+++ RECORDS FOR THE TASK +++

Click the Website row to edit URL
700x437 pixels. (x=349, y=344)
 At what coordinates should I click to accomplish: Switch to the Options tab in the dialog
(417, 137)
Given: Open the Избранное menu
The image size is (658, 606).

+++
+++ RECORDS FOR THE TASK +++

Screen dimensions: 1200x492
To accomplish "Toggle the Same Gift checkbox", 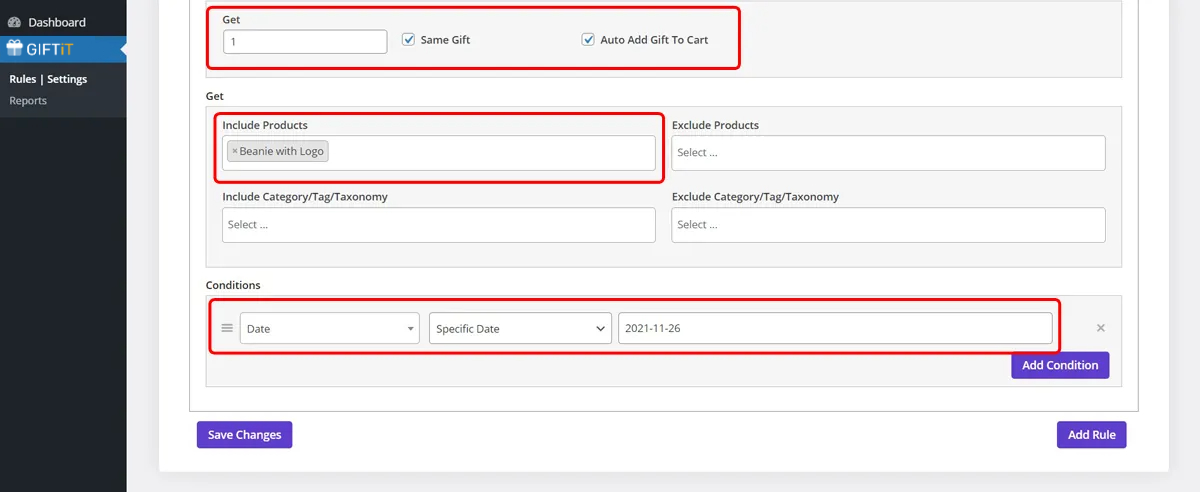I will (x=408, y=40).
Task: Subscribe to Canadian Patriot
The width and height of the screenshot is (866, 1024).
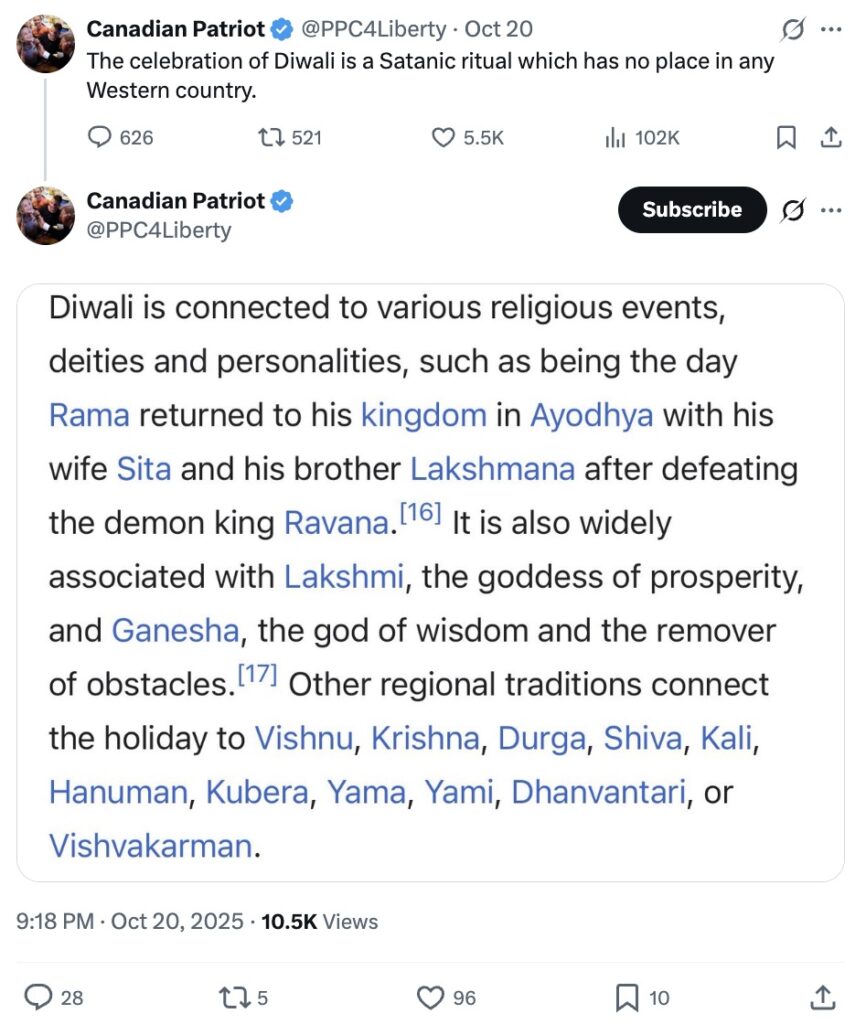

+++

*TASK PROMPT*
Using the entries shown above, reproduce verbatim the lines from the line bearing "At what coordinates" to the line bearing "The image size is (658, 606).", inclusive.

*OUTPUT FOR THIS EXERCISE*
 At what coordinates should I click to accomplish: Switch to the Options tab in the dialog
(417, 137)
Given: Open the Избранное menu
The image size is (658, 606).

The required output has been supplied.